Fighting Back
In the 7th book of the Tomorrow series by John Marsden, The Other Side of Dawn, there is a section in which the five main characters, Ellie, Homer, Fiona, Lee and Kevin, are attacking enemy patrols. They hide in a house and piece together a plan of action during the day, and at night they take down the soldiers. This fan fiction is another one of these attacks, told in the voice of Ellie, as is consistent with the other novels in the Tomorrow series.
BTW = Before the war
As usual, it was Homer who came up with the idea. I don't know when he thought of it, probably back with his mates before the war when we could think these plans in the school yard under the old gum tree and never even consider following them through. But staring at Homer's face with the only light the torch that was already low on batteries, I knew he was deadly serious.
Fi, subconsciously I think, leant towards him, rapt in his every word. It unnerved me to see sweet, gentle Fi, the girl who children could trust, the girl who never swore, discussing a plan to murder human beings.
Still, I shouldn't have been surprised, seeing as she had been so passionately in love with Homer BTW. Her desire for him had lessened, but had never been completely destroyed. We just didn't have time for luxuries such as relationships now. The war seemed to take our love for each other, stretch it over the bush so even when I wanted it back, so desperately needed it, it was impossible to find. Even Lee's and my love was strained somehow, as though it was a thin sheet, just waiting for the inevitable prick that would ruin its perfect appearance.
Kevin sat by himself, a frown covering his face as he absorbed Homer's words. He reminded me of Dad whenever there was something he didn't like but knew he could do nothing about, like when a cow calved to twins but one was dead before it even had a chance of life. He spoke only once when Homer said that one of us should stay here to look after Gavin, or rather to make sure Gavin didn't follow us. The little bugger was probably outside this door now, not that it would do him much good. There were some unforeseen advantages on our side because of Gavin's deafness. Anyway, unsurprisingly for me, Kevin volunteered to stay. I was angry at him. Why did he get to babysit while we risked out lives trying to make a difference in the war? My mind flashed back to when we blew up Wirrawee Air Centre. His pale, unresponsive face as he lay down in the back of the truck simply made me furious. Basically, I didn't know if he would be fine guarding Gavin. I imagined him lying down on the couch, while Gavin crept past him and got himself killed. I don't think I would ever forgive him if that happened.
Sitting beside me, stroking my hand, was Lee. He was the opposite of Kevin. Like Fi, he listened carefully to what Homer was saying but I could practically hear the cogs of his brilliant brain working out a master plan from Homer's, an improved version. He gave inputs into the conversation every now and then but I think he preferred to let Homer speak then make up different responses in his head. He was a stickler for details, Lee, with his perfectionist tendencies. That's what made him so good at music, I think, the ability to not be happy with a general 'hope for the best' outcome that I could so easily accept. I smiled ruefully, well, more of a grimace really. I didn't smile much these days.

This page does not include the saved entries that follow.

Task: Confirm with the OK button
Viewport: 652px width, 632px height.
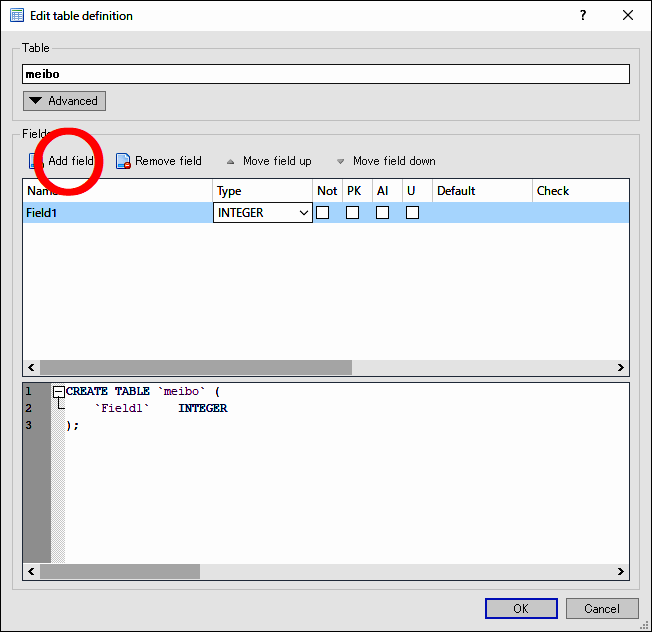Action: click(x=521, y=608)
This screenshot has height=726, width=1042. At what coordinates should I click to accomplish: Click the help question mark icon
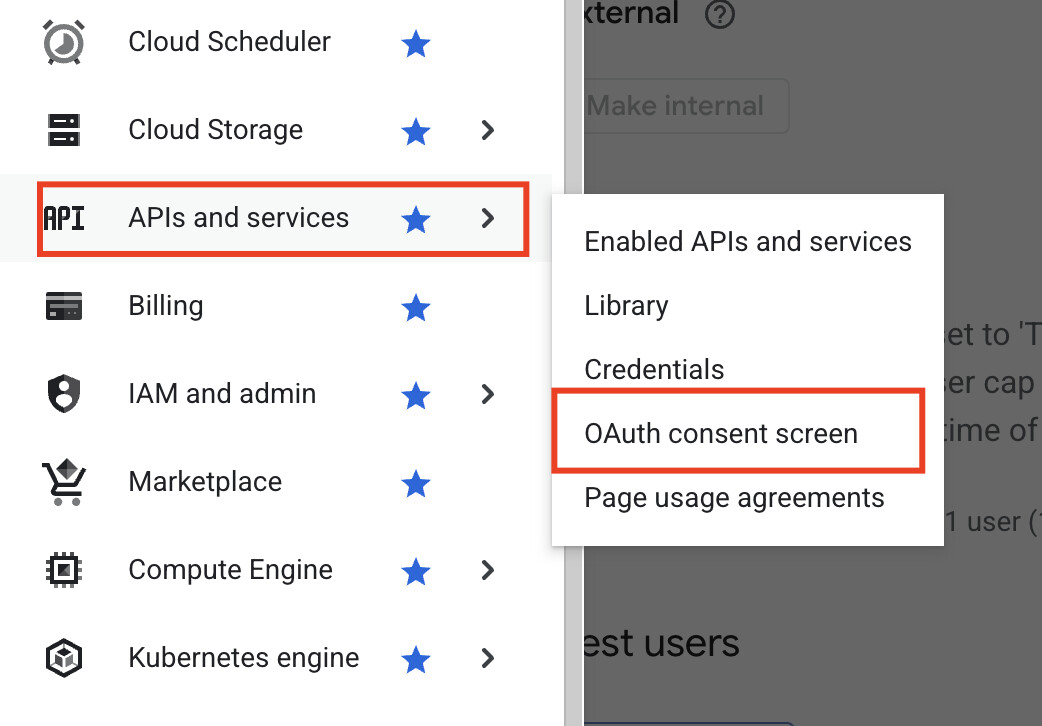tap(720, 15)
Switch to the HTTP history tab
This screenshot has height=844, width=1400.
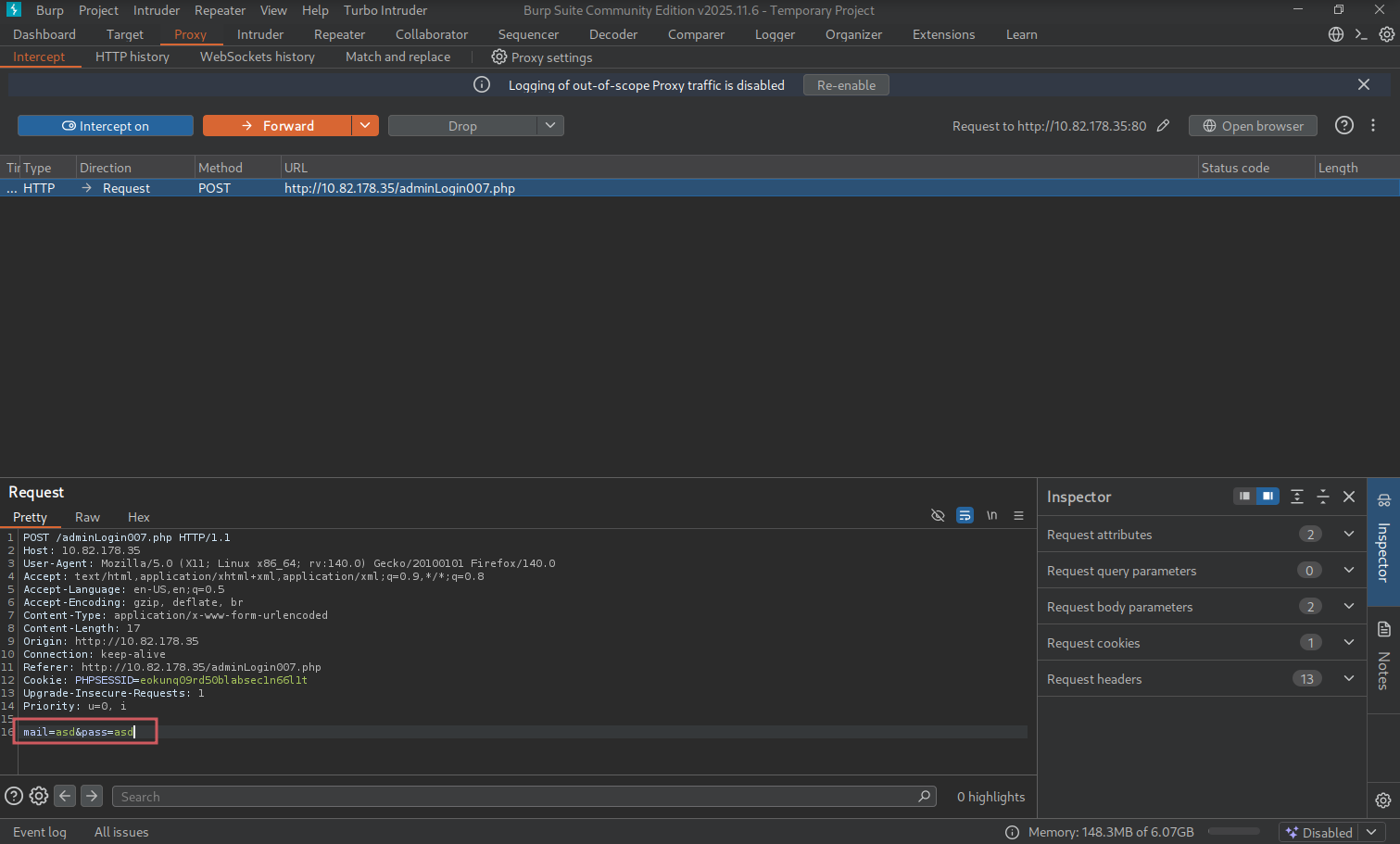click(x=132, y=57)
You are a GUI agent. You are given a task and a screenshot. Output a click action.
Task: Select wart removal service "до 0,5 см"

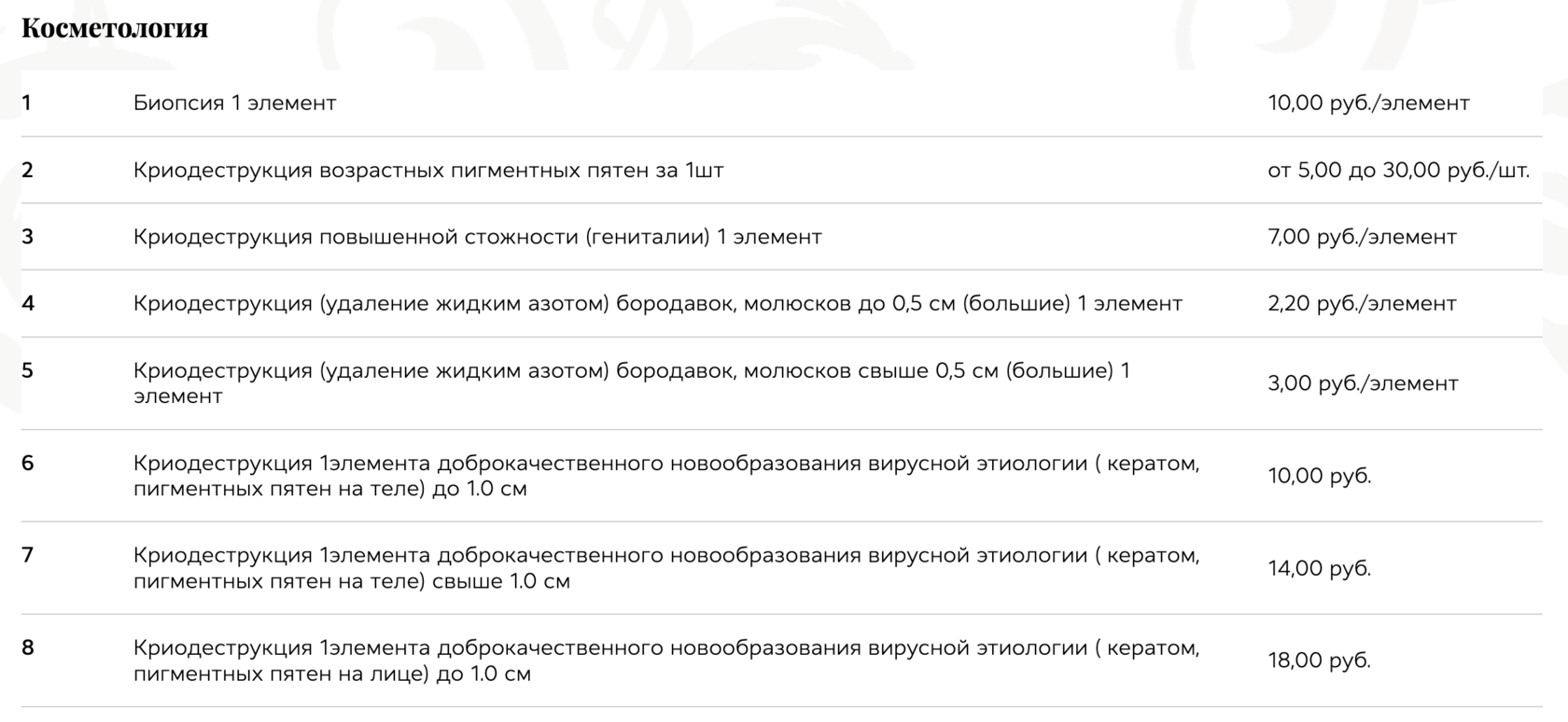[x=657, y=304]
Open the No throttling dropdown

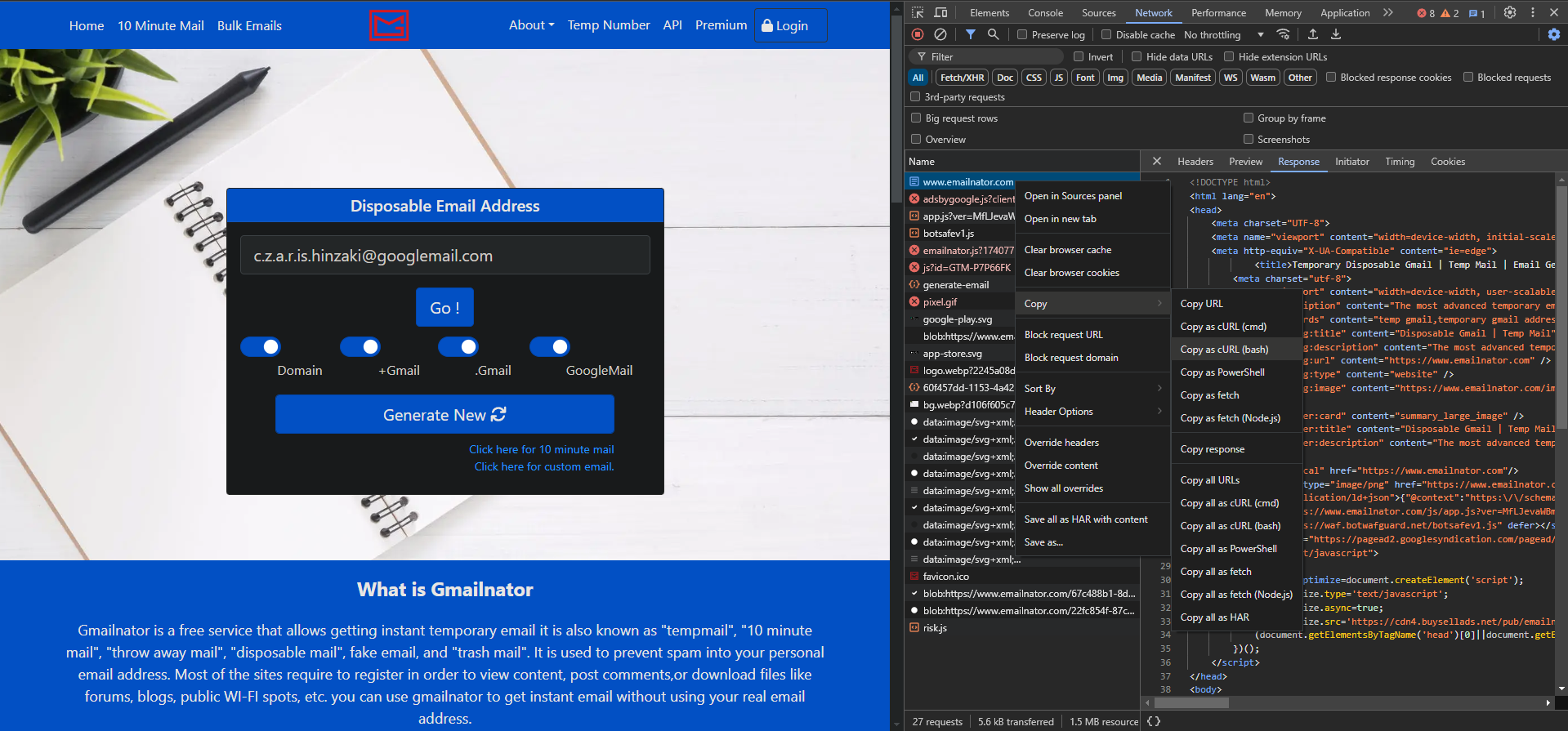tap(1223, 34)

And Homer, well, he was just excited to move again, get out of the house. We all were, but he was especially. Homer always loved being in the midst of action, even when there was danger involved, like when in 10th Grade he climbed on top of the flagpole to graffiti a smiley face in the middle of the Southern Cross. He copped hell for that but for him, it was worth it.
'Ok, so listen. We already have everything we need. We can get the oil again, that's easy. Kevin, you sure you saw that bucket of nails in the tool shed?'
Kevin, our green thumb, gave the slightest nod of his head to Homer, then went down again to picking at the dirty old rug we all lay on. Quite disgusting really, but it was better than the floor. Homer continued,
'Well, you all heard Kevin. You each take a litre of the oil, along with 20 nails and lay them on the road. 20 should be enough to stop the wheels of those bikes. They're only John Deere 8300. While their engines are ok, their tires are pretty thin and you can't change direction really quickly otherwise you skid.'
I shuddered. I'd been on one of those bikes, my ex-boyfriend used to own one. Nasty experience. If that was all the enemy could afford, than the Kiwis were doing better than I'd originally thought.
'I think we'd best be 100 metres apart, you know, to avoid suspicion. Let's cross over into the next street, Laven Avenue, I think. Lee, you go down the road, Ellie, you stay opposite the house, and Fi, you can bring your stuff up the road. I'll be the distraction.'
I ground my teeth together in frustration. I hated it, hated it so much, when Homer told us what to do. Struggling to keep my emotions in check, I reminded myself that it actually was a good plan. If we cleared up the scene of crime well enough, there would be no evidence that there were guerillas in Stratton, which was exactly what we wanted. And as always, logic overruled petty emotions.
Well, after Homer said that, we sort of fell into an awkward silence. I mean, it wasn't total silence, like the one you hear in the night air when everyone is asleep and you're hanging somewhere between the edges of reality and dreamland. No, there was still the pick-pick that Kevin's fingers made on the carpet as he pulled it apart and all of our breathing, laced into one, as we sat in my grandmother's living room.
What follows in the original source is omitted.